Collected data entries:
-- Opening Marker --
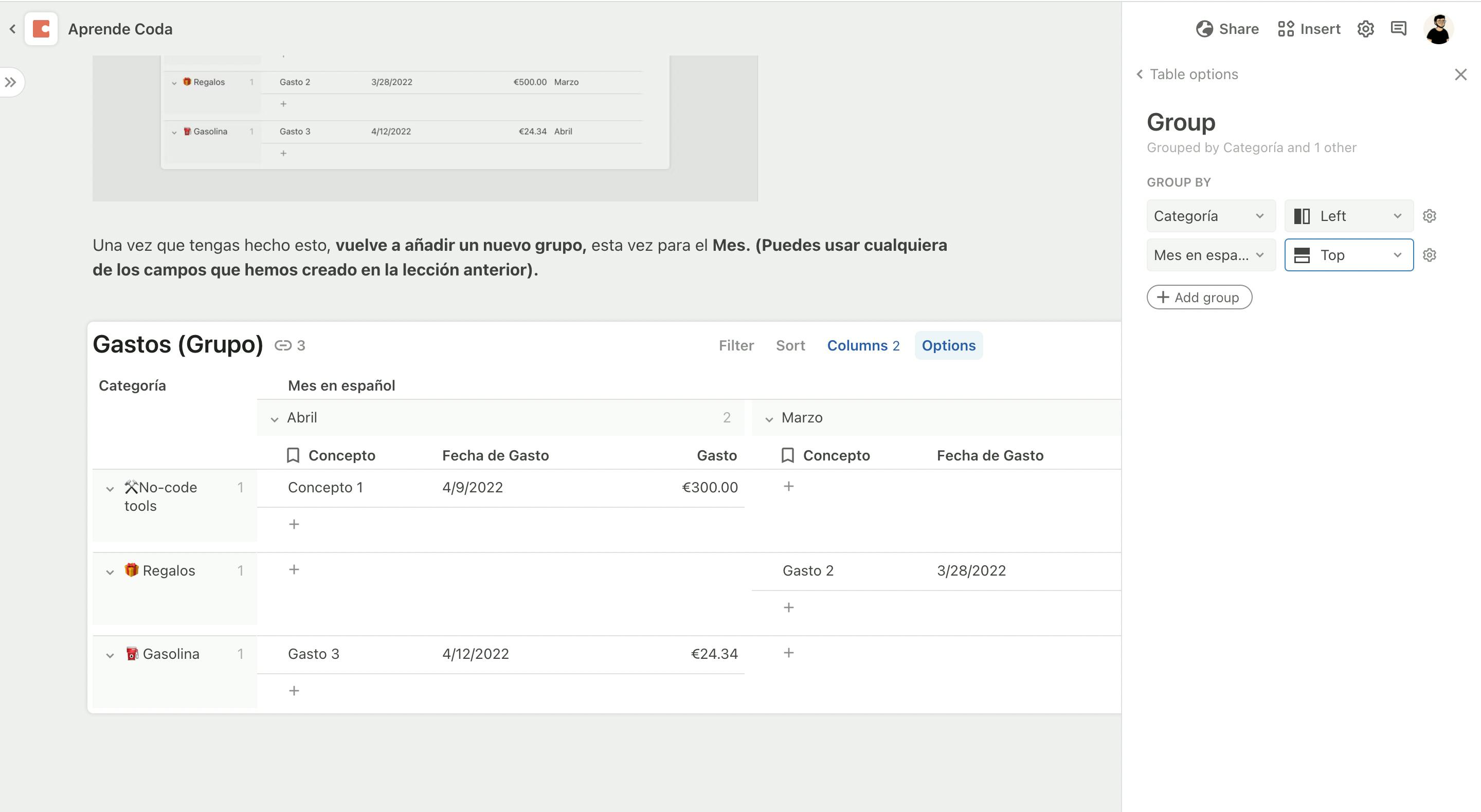
Task: Click the doc settings gear in header
Action: pos(1365,29)
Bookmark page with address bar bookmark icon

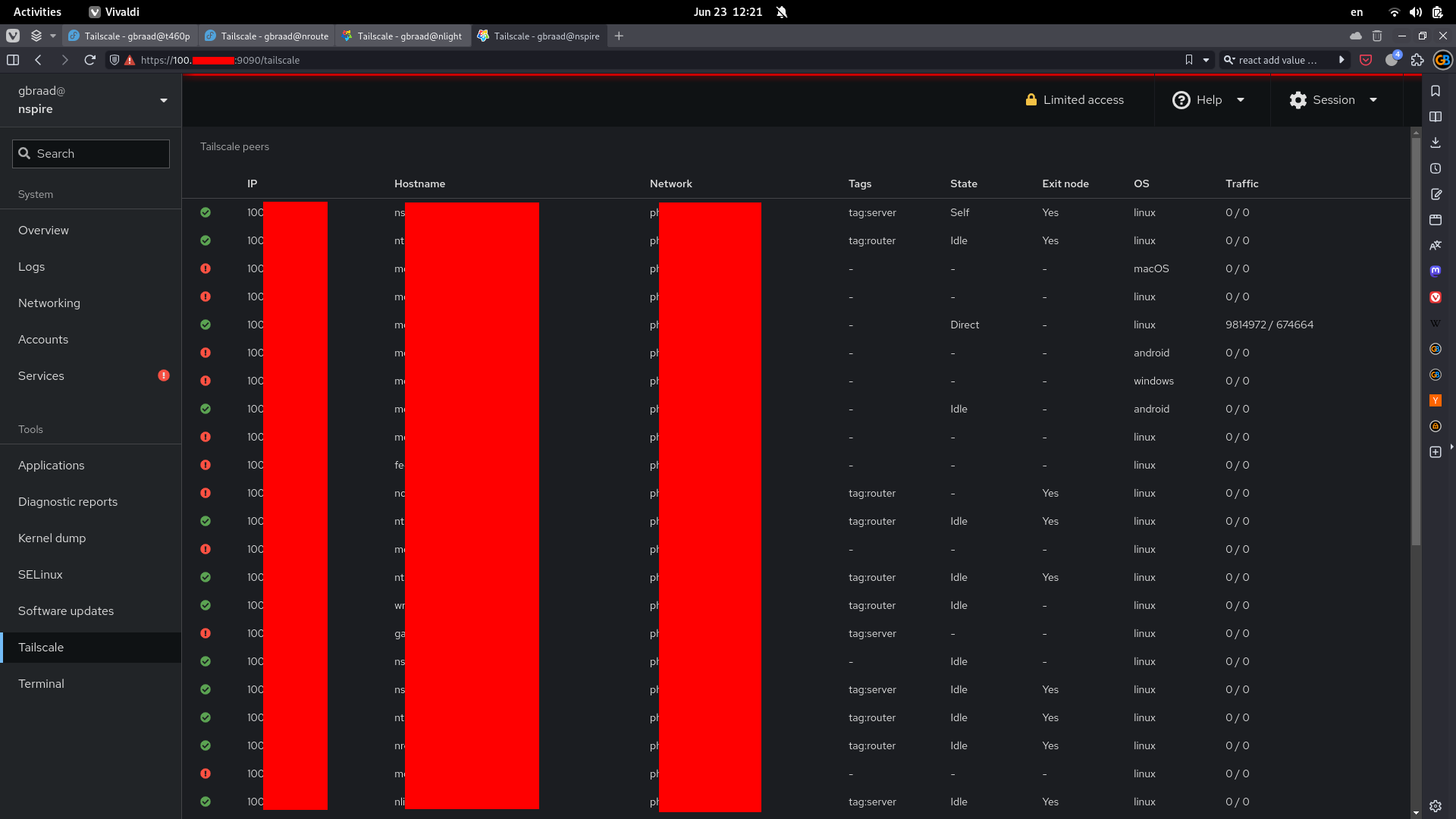pyautogui.click(x=1188, y=60)
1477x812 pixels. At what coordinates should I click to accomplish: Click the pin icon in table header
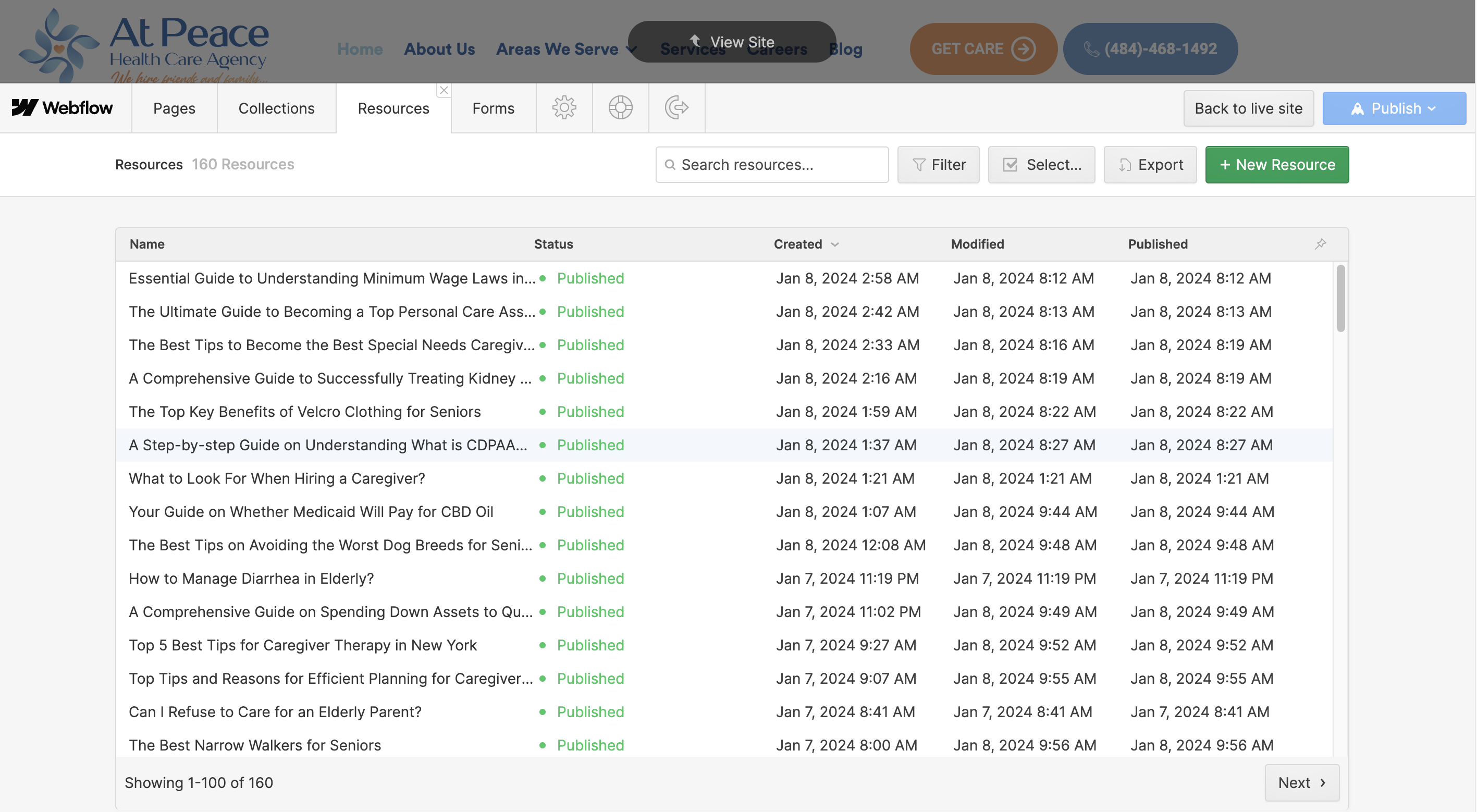[x=1320, y=244]
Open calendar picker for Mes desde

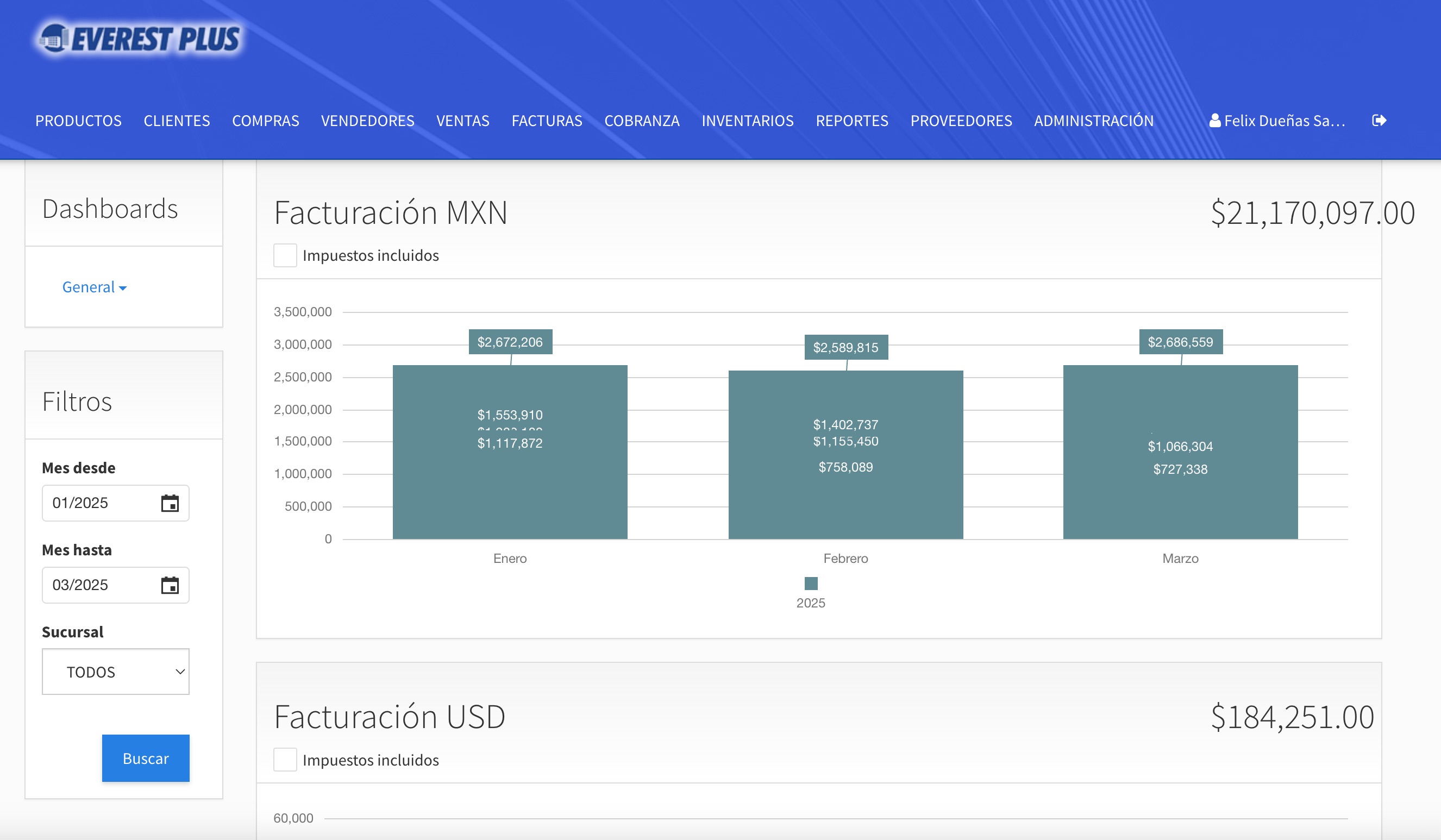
-- Closing Marker --
TASK OBJECTIVE: Leave every picture out, and repeat exactly the lines from the one containing "1477x812 pixels. At" through the last line of the entries, both ends included.

PROBLEM SOLUTION:
1477x812 pixels. At what coordinates should I click to accomplish: Click the pin icon in table header
[x=1320, y=244]
Open calendar picker for Mes desde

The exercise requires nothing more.